Activity: Report how many lines of the data below contain "computer". Give nothing besides the number.

(Stored records)
- Opening Delimiter -
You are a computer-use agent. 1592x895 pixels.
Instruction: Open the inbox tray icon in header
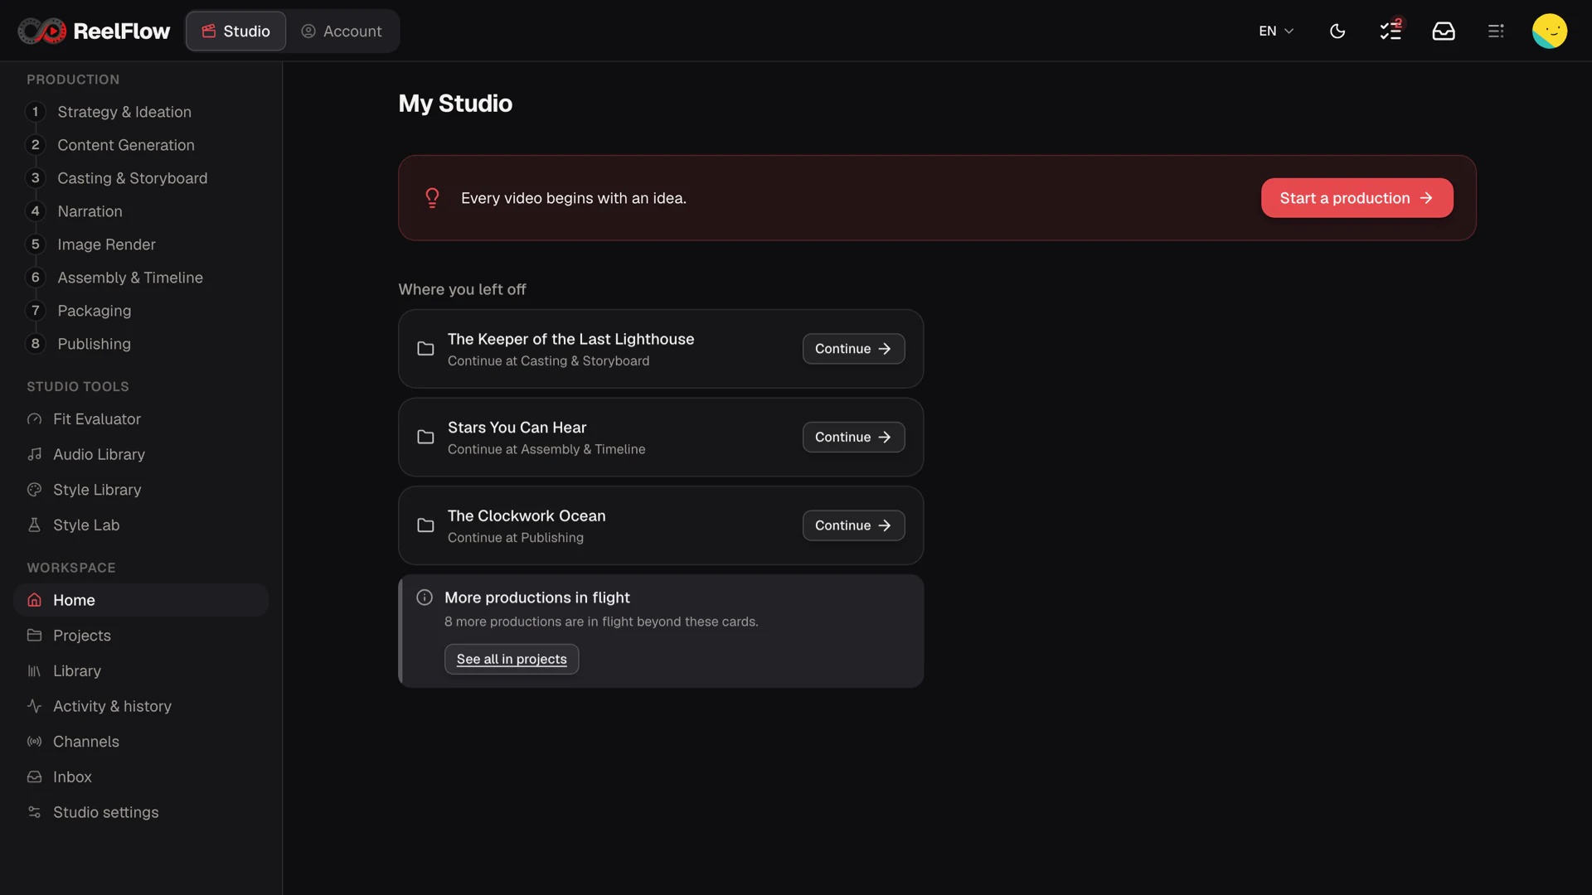[1444, 31]
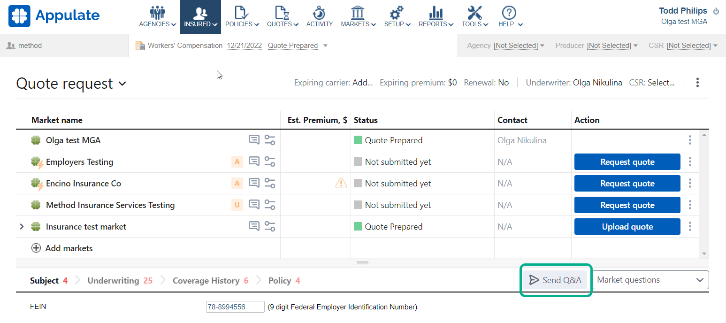The height and width of the screenshot is (323, 726).
Task: Click warning triangle icon in Encino Insurance row
Action: click(341, 184)
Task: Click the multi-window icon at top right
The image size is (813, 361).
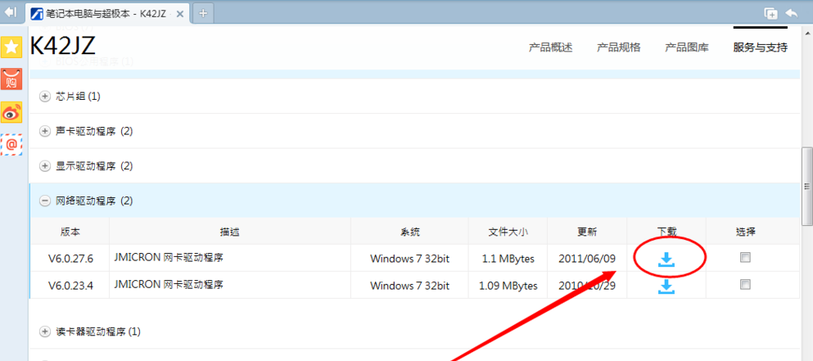Action: click(x=770, y=12)
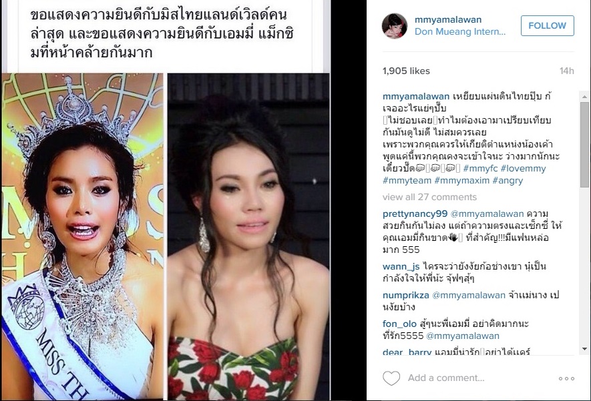Click the 1,905 likes count
The image size is (591, 401).
tap(406, 71)
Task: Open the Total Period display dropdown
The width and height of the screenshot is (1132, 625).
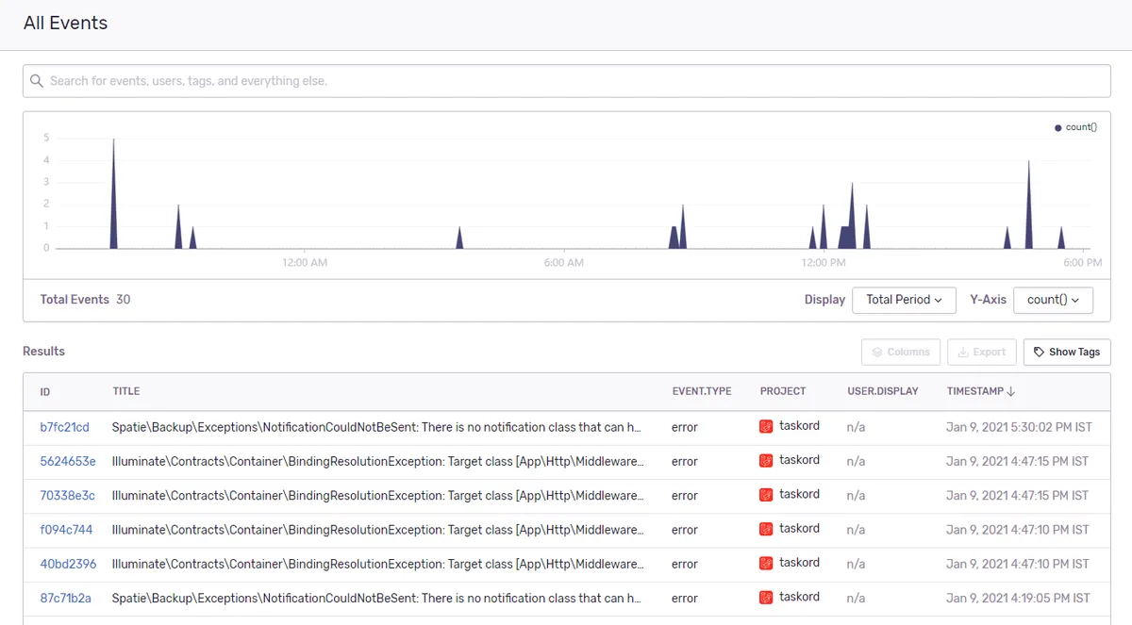Action: (904, 300)
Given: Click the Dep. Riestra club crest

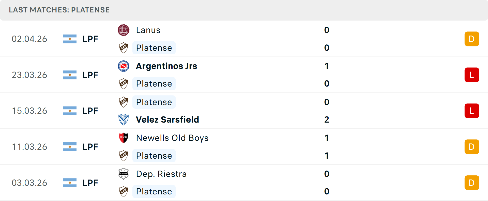Looking at the screenshot, I should pos(124,174).
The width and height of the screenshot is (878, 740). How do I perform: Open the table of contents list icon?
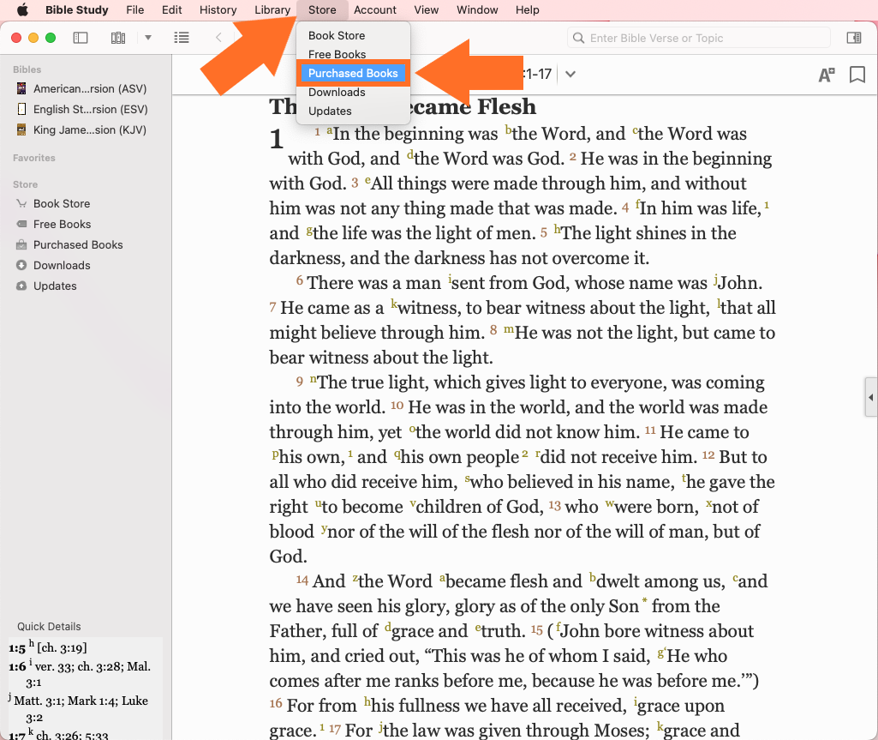pyautogui.click(x=182, y=38)
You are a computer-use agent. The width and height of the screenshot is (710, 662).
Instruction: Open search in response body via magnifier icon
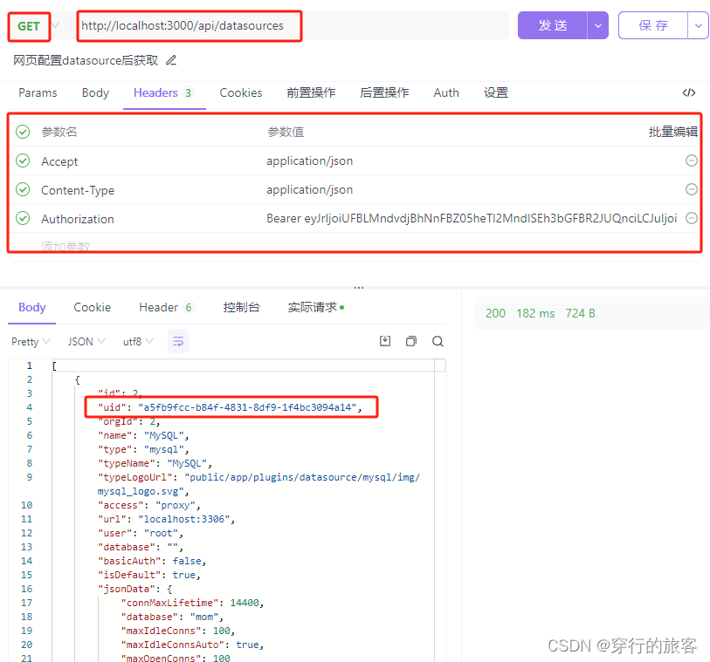point(437,341)
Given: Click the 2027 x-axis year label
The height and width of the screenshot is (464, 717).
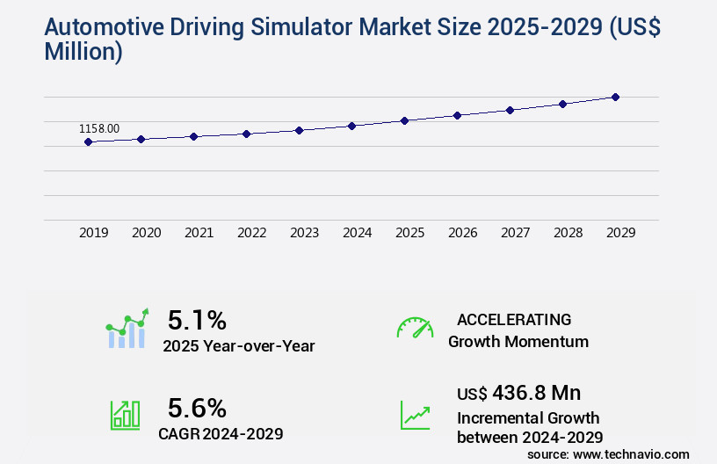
- Closing Delimiter -
Response: 2